Toad straightened, trying his best to act like a good adult. Everyone in the room knew Jin would be the next leader. They also knew his almost childish outburst was about that burden.
He walked forward, arms open, and wrapped Jin in a giant bear hug.
"You'll become a great leader. We'll all be here to support you. We all will. Though your father did talk you up quite a lot—it may be hard to reach expectations". Toad said with a hearty laugh trying to lighten the room in this very hard time.
Jin's eyes welled. Looking around the crowded hospital room. The thought of all these people actually supporting him began to steady his heart.

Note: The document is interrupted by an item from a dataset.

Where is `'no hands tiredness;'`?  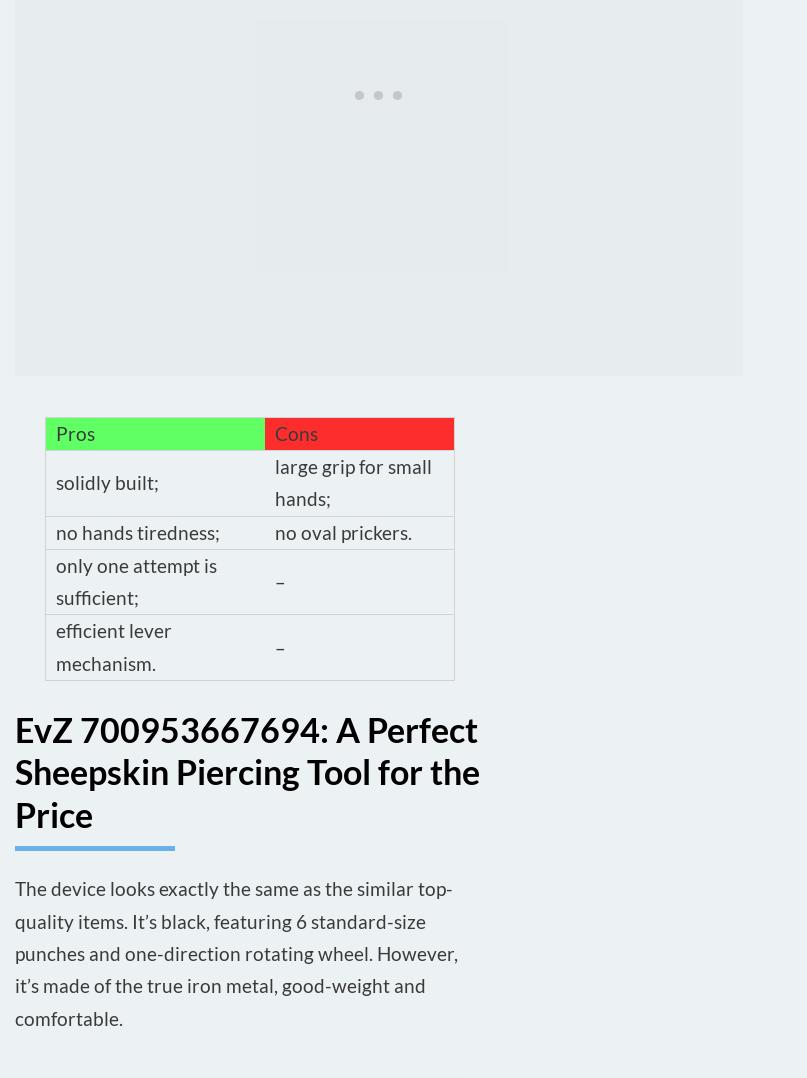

He allowed himself a small smile, ready for the next adventure of his life: the young leader of a top gang, with more freedom than he had ever known.
"Okay… I will do it. I will become the next head and lead you all with as much love and respect as my father did."
The room lit up with smiles. Some people even cried. Jin drew a long, fresh breath, and closed his eyes in relief.
He opened his mouth to speak again.
"My first plan of act—"
Silence. No wheels of medical carts in the halls. No voices of doctors or patients. Nothing.
He opened his eyes into a blinding wash of gold and silver.
As his vision adjusted, he saw it.
A throne room without end: marble walls, floating chandeliers and armor statues swaying with a happy hum.. At its heart, a gigantic golden throne atop a red carpet that seemed to pulse with a heartbeat.
On the throne sat a man so perfectly sculpted it hurt to look at him. The man looked at Jin with great enthusiasm and started to speak.